Enriqueta González Baz y de la Vega (September 22, 1915 – December 22, 2002) was a Mexican mathematician, a co-founder of the Mexican Mathematical Society, and the first woman to earn a degree in mathematics at the National Autonomous University of Mexico in 1944.

==Early life==
Enriqueta González Baz was born in Mexico City on Calle de Correo Mayor on September 22, 1915. She attended Escuela número 8 for women where she studied to become a teacher. After completing secondary school, her father, Roberto González Baz, sent her to a two-year program at the Escuela Doméstica for domestic studies. Her father believed that above all, his daughters should be women: learn how to cook, tend the house, etc.

At this school, one of her teachers, Elena Picazo de Murray, recognized González Baz's talent for studying, so she urged her to pursue higher education.

==Education==
After finishing domestic school, González Baz enrolled in night classes at the former San Ildefonso College while studying at the Escuela Nacional de Maestros in Mexico City where she earned a teaching credential to become a school teacher. She then enrolled in the National Preparatory School, where she studied physical sciences and mathematics.

After graduating high school, she enrolled at the Faculty of Sciences of the National Autonomous University of Mexico. She was part of the first cohorts of students majoring in mathematics, which also included Manuela Garín. In 1944, she became the first woman at National Autonomous University of Mexico and in Mexico to earn a degree in mathematics. She wrote a thesis on Special Functions (Bessel, Gamma, and Legendre) and completed postgraduate studies at Bryn Mawr College in Philadelphia, Pennsylvania.
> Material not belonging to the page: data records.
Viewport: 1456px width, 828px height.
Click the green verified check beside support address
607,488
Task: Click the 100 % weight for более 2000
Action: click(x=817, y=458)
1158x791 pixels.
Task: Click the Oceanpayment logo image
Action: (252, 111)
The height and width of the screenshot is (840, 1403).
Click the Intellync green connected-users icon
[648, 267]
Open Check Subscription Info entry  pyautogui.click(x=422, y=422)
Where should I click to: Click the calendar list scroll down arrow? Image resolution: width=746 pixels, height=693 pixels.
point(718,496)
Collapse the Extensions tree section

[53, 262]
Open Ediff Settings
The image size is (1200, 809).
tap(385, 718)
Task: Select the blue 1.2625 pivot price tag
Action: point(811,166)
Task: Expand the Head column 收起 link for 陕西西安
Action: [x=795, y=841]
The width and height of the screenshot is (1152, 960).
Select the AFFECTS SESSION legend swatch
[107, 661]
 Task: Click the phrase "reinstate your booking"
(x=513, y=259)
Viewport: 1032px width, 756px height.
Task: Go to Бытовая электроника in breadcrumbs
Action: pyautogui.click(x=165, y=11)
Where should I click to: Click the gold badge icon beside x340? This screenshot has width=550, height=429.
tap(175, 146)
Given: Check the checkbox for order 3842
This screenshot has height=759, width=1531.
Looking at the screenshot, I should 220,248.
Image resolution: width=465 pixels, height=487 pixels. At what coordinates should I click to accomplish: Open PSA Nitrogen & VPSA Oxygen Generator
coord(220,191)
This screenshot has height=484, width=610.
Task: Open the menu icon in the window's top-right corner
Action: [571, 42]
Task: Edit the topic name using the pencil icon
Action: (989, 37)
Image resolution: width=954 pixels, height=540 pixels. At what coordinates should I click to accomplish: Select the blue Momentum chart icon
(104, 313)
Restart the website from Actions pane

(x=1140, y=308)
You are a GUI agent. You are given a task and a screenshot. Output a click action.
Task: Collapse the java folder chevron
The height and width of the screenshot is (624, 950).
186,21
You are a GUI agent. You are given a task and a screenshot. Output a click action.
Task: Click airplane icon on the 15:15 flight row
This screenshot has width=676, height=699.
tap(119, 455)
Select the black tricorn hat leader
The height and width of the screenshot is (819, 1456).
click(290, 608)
==Career and contributions==
During this time, the Ministry of Public Education in Mexico did not distinguish between the title of a mathematician and a mathematics teacher, so González Baz became a high school math teacher. She taught mathematics at the National Preparatory School and various other secondary schools.

She also taught mathematics at the Faculty of Sciences and was a researcher at the Institute of Physics at the National Autonomous University of Mexico. Among her mathematical works, she translated Solomon Lefschetz's 1930 textbook Topology.

==Legacy==
González Baz was one of the five founding women of the Mexican Mathematical Society. She is regarded as a distinguished student and professor of mathematics.

González Baz died on December 22, 2002, "leaving an open door for the next generations of women attracted to the study of mathematics."